Quote from: "nightwing"

I also have tremendous fondness for these classics:

- vintage Robotman tales (esp. drawn by Jimmy Johnson)


I think I've written post about this before, but isn't Jerry Siegel the greatest?

Quote from: "nightwing"

- 70s "Invaders" comics


People today call Kirby "Mr. Silver Age." Does that mean Roy Thomas was "Mr. Golden Age?"

While generally I like Roy Thomas because of his fascination with details and exploration of comics' rich history, I would not include anything by him on a list of greatest comics ever, with the possible exception of his Dr. Doom story in MARVEL PRESENTS with the art done by Wally Wood, or possibly his CONAN. I don't dislike Roy at all; I think he is very competent and talented (his UNCANNY X-MEN run with Neal Adams in the 1960s was good and sufficient but really nothing special) and I'd rather have Roy Thomas writing a beloved title than say, Mark Waid or Gerry Conway or John Byrne; at least Roy isn't likely to leave a mess behind. But the fact is, the quality on Thomas-written books increases whenever he leaves them. DEFENDERS only gelled as a concept when Roy Thomas left the book and the funny, talented Steve Gerber came on to write (and even Ultron got his definitive story not under his creator Thomas, but under Kurt Busiek). Likewise, while Thomas gave the Marvel Universe the gift of the super-robot Ultron, AVENGERS only stopped being good though uninspired when Steve Englehart signed on, and under him it reached the heights of, arguably, one of the greatest team books ever written.

Thomas has a tendency to indulge in meaningless prose. If Roy the Boy was a teenager today, he'd probably be a Goth. Where else do you get sentences like this one delivered by Hawkgirl in ALL-STAR SQUADRON: "So...Carter is leaving me...to join the army...and he did not TELL me? Our masks hide not only our faces...but our TEARS as well!" I had to burst out laughing here, which I doubt was Thomas's intention. Unlike the punchy, snappy dialogue of Stan Lee and Englehart and Gerber, I honestly can't remember a single funny or witty thing anybody in a Thomas comic has ever said.

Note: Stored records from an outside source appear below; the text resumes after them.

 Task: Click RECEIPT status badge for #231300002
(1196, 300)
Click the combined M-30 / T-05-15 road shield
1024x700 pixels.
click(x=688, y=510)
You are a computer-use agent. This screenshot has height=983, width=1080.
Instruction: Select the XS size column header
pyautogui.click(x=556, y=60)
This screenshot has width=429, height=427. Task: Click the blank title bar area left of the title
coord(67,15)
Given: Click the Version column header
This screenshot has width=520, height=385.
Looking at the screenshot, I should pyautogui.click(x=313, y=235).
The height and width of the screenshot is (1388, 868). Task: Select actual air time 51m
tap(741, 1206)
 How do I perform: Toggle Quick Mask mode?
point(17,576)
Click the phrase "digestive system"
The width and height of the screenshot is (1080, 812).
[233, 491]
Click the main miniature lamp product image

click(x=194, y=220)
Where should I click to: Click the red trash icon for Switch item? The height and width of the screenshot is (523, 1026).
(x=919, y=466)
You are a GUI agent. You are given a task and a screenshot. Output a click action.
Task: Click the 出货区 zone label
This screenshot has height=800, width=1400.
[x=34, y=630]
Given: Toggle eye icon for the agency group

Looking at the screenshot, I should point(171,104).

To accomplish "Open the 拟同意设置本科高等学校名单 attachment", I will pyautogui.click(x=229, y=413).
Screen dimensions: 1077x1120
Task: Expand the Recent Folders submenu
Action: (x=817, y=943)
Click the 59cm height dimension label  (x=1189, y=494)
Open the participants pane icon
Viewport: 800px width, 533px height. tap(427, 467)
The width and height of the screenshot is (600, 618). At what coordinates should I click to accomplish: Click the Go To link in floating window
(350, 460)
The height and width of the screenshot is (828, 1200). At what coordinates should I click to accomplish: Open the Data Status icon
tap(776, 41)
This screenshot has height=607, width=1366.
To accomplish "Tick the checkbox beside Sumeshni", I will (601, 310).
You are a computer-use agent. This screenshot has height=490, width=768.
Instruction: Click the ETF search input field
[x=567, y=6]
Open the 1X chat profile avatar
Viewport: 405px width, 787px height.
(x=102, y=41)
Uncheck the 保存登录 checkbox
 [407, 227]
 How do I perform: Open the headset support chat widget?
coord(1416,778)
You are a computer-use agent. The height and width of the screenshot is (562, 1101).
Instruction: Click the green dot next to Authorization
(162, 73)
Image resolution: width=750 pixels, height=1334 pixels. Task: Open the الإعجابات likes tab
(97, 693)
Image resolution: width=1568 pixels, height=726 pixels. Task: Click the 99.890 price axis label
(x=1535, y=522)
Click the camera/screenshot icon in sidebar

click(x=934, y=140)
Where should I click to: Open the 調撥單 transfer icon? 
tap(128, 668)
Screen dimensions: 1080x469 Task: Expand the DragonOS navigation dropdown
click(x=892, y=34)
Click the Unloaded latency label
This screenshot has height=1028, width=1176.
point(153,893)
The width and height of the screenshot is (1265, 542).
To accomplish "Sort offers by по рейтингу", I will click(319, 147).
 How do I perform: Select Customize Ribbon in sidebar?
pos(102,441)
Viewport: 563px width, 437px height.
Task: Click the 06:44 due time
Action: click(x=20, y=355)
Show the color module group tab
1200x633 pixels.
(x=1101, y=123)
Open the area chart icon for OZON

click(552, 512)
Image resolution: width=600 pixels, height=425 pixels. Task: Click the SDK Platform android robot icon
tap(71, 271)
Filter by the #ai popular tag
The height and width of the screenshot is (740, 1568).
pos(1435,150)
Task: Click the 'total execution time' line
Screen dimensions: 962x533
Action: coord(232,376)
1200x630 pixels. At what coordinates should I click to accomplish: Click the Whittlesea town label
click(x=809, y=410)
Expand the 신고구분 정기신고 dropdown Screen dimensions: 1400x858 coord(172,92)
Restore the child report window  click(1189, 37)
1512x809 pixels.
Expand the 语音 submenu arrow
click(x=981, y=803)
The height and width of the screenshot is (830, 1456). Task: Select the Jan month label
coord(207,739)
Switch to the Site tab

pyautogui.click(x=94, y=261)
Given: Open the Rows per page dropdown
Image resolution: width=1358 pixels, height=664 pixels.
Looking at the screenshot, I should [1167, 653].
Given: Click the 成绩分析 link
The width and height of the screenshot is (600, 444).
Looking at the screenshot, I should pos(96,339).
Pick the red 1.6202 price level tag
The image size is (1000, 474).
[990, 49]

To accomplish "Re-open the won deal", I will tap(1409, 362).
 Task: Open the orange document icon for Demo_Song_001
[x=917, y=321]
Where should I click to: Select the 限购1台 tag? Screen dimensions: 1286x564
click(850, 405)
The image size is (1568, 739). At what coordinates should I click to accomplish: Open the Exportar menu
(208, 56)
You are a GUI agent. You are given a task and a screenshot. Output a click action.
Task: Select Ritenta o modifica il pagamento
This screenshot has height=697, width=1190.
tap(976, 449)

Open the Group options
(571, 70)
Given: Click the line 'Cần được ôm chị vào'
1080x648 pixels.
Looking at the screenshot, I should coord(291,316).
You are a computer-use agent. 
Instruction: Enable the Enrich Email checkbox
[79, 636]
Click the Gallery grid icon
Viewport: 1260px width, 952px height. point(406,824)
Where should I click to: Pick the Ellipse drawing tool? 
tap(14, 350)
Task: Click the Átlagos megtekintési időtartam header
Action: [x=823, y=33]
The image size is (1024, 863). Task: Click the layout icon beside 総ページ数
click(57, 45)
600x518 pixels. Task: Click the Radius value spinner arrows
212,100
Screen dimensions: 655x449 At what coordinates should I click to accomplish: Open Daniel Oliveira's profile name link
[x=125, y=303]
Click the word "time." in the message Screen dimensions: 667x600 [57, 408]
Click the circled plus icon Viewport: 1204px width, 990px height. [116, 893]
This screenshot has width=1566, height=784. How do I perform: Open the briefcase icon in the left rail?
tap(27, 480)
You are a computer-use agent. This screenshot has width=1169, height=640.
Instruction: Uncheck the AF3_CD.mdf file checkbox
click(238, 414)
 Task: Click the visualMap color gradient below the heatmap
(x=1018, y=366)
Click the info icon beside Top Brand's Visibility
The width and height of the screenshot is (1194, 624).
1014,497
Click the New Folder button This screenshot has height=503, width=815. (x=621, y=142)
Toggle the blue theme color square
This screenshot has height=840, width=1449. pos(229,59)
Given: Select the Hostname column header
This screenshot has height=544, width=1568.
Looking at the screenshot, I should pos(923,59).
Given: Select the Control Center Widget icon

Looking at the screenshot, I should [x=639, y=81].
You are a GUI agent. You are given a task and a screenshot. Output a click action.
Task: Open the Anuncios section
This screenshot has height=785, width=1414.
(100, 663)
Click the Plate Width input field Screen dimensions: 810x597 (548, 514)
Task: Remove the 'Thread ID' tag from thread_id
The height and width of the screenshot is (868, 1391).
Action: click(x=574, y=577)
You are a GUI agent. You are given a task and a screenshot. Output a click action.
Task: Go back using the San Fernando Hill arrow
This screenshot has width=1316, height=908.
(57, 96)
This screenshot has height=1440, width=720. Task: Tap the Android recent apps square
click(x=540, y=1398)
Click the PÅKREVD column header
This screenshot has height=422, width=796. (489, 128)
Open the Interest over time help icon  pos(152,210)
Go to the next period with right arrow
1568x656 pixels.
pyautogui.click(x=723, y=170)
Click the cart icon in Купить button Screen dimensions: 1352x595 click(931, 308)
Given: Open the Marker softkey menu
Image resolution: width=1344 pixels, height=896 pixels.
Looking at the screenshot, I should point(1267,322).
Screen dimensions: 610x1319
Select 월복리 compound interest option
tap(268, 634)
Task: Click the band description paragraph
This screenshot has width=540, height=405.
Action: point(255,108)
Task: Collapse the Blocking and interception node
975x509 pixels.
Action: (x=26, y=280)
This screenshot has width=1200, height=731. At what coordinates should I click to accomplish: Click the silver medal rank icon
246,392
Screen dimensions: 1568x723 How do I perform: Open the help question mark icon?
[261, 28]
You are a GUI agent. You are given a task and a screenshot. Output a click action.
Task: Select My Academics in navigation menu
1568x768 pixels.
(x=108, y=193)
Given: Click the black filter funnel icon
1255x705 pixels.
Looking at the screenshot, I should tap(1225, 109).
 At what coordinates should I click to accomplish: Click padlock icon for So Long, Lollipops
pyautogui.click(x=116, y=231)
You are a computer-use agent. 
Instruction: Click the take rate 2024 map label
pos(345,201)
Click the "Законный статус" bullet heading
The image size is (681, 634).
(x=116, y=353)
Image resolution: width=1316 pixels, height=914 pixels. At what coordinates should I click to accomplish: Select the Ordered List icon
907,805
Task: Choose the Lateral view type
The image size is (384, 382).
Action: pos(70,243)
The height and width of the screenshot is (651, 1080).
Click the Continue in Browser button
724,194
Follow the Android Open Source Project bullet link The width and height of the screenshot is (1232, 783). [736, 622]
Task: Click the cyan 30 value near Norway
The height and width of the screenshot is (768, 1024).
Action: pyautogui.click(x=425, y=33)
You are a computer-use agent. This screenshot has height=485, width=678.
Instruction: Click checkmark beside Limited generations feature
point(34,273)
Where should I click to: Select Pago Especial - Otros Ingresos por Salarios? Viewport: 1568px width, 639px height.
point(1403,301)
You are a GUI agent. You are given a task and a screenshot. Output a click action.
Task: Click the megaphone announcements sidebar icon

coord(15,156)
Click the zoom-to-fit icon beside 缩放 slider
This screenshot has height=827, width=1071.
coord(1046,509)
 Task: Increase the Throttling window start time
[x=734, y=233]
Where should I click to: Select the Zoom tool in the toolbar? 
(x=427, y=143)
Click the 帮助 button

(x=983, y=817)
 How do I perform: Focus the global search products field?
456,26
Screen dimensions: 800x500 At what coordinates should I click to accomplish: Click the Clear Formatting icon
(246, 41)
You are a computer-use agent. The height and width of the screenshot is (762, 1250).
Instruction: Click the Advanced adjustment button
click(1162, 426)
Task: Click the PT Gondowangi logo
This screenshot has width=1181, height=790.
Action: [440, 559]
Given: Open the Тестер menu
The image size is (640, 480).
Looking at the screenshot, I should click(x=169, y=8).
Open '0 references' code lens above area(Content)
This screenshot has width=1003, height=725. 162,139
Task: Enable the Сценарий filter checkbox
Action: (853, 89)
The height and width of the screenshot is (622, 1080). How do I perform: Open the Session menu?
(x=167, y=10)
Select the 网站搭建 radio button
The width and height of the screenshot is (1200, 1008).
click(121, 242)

Characters under Thomas lack specific voices; this is especially apparent in his DEFENDERS, where you have Namor, Silver Surfer, the Hulk and Doctor Strange, and yet somehow characters as diverse as these somehow speak the same Thomas-y way.

Thinking it over, even the comics that Houseroy has done that I view as great are only seen that way because there was no writer to come on afterward and overshadow him totally the way Englehart and Gerber did, which is as much a critique of the hiring policies on books like ALL STAR SQUADRON and INFINITY INC. as it is on Roy Thomas himself. Even his treatment of the JSA is becoming less and less definitive thanks to the current JSA series.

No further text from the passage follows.